━━ TRECHO SELECIONADO

A era da inteligência artificial precisa de um novo tipo de profissional chamado “filósofo-construtor”. Esse conceito foi discutido em um artigo do Cosmos Institute, que destaca que a primeira tarefa de quem constrói tecnologia é pensar sobre o que e por que está construindo. No passado, pessoas como Steve Jobs e Steve Wozniak refletiam sobre como a tecnologia poderia melhorar a vida das pessoas, mas hoje muitos construtores apenas seguem métricas e tendências de mercado. É importante que eles façam perguntas profundas sobre suas criações, pois decisões sem reflexão podem levar a problemas éticos. O artigo menciona Benjamin Franklin como um exemplo de alguém que não só inventava, mas também questionava suas ideias. Os construtores de hoje devem transformar suas convicções em ações, garantindo que suas criações ajudem as pessoas a pensar e escolher melhor. A responsabilidade de cada construtor é fundamental, especialmente com a IA, pois suas escolhas moldam o futuro da sociedade. As ações devem ser guiadas por princípios que promovam o bem-estar humano, evitando a exploração.
A era da inteligência artificial exige um novo tipo de tecnólogo, o “filósofo-construtor”. Essa ideia foi discutida em um artigo do Cosmos Institute, publicado em 16 de julho de 2025. O texto destaca que a primeira responsabilidade de um construtor é filosófica: decidir o que deve ser construído e para quê.

━━━━
━━ MATERIAL EXIBIDO

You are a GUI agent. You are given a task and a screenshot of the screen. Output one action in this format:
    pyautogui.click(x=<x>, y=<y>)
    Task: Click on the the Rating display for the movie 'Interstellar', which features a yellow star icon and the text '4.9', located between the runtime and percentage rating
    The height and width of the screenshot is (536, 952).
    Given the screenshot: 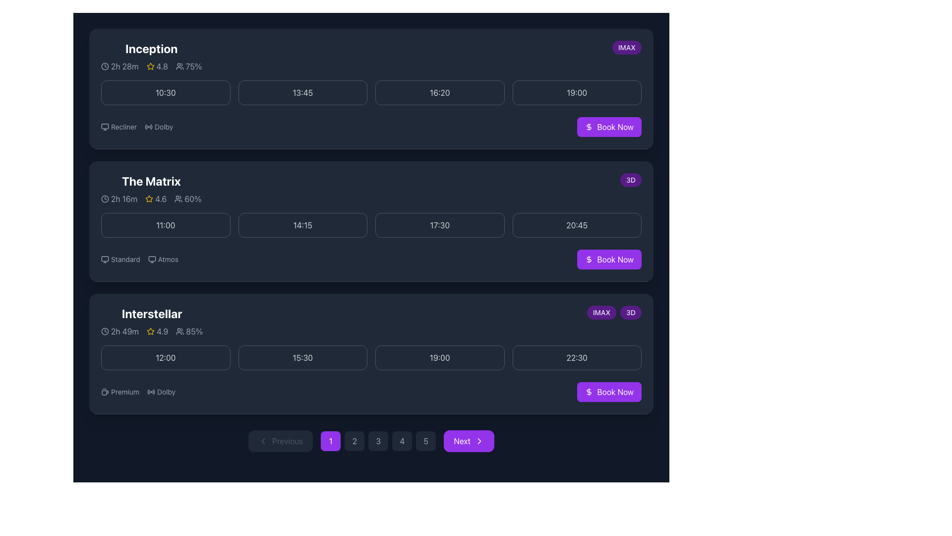 What is the action you would take?
    pyautogui.click(x=157, y=331)
    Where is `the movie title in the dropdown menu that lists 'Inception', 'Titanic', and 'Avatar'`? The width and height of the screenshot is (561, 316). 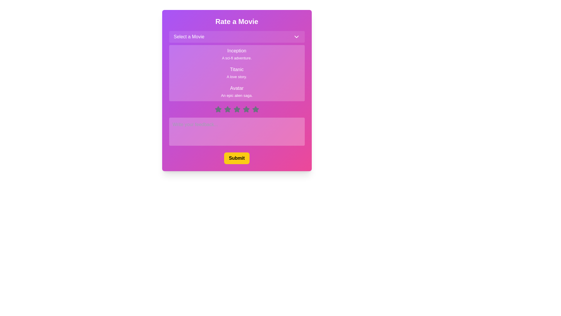 the movie title in the dropdown menu that lists 'Inception', 'Titanic', and 'Avatar' is located at coordinates (237, 66).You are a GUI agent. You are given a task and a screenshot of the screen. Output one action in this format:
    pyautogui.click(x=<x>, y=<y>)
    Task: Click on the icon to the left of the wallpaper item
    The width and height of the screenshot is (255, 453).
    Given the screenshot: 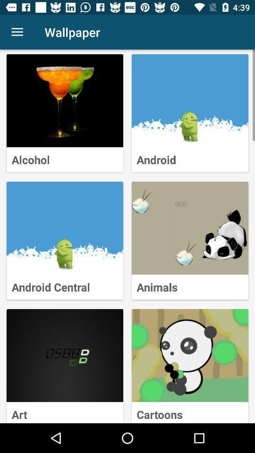 What is the action you would take?
    pyautogui.click(x=17, y=32)
    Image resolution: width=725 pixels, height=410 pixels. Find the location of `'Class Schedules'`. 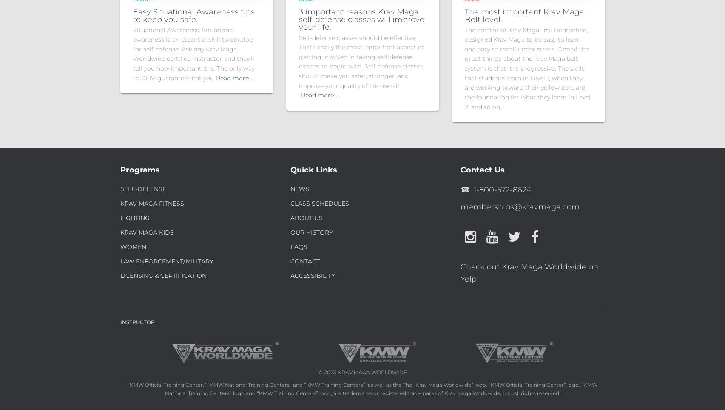

'Class Schedules' is located at coordinates (290, 203).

━━━━

AÇÕES A REALIZAR:
A: Cite literalmente o texto sobre o filósofo-construtor, de "A era da inteligência artificial exige" a "e para quê.".
B: Dê sequência ao texto sobre o filósofo-construtor na era da inteligência artificial, começando logo após a última frase apresentada.

LISTA DE RESPOSTAS:
A:
A era da inteligência artificial exige um novo tipo de tecnólogo, o “filósofo-construtor”. Essa ideia foi discutida em um artigo do Cosmos Institute, publicado em 16 de julho de 2025. O texto destaca que a primeira responsabilidade de um construtor é filosófica: decidir o que deve ser construído e para quê.

B:
Historicamente, Silicon Valley compreendia essa responsabilidade. Pioneiros como Steve Jobs e Steve Wozniak questionaram que tipo de vida criativa os computadores pessoais deveriam possibilitar. No entanto, à medida que a tecnologia se tornou uma indústria, essa reflexão foi deixada de lado, com os construtores delegando suas decisões a métricas e mercados.
A pergunta “Para que devo construir?” não pode ser ignorada. Sem uma análise filosófica, os construtores herdam respostas dos padrões de seu ambiente, muitas vezes aceitando respostas fáceis. Isso resulta em uma desconexão entre tecnologia e questões morais, levando a decisões que não consideram o bem humano.
O papel do filósofo-construtor
O artigo menciona Benjamin Franklin como um exemplo de filósofo-construtor. Franklin não apenas inventou, mas também questionou e testou suas convicções filosóficas. Ele fundou a primeira biblioteca de assinatura da América, democratizando o acesso ao conhecimento, e criou uma rede de impressão que permitiu a disseminação de ideias controversas.
Os construtores contemporâneos enfrentam o desafio de traduzir convicções filosóficas em código. Um “filósofo-construtor” começa com compromissos morais explícitos, reconhecendo que a autonomia humana é essencial para a realização significativa. Por exemplo, um assistente de IA deve ampliar a capacidade dos usuários de refletir e escolher, em vez de apenas otimizar o tempo de interação.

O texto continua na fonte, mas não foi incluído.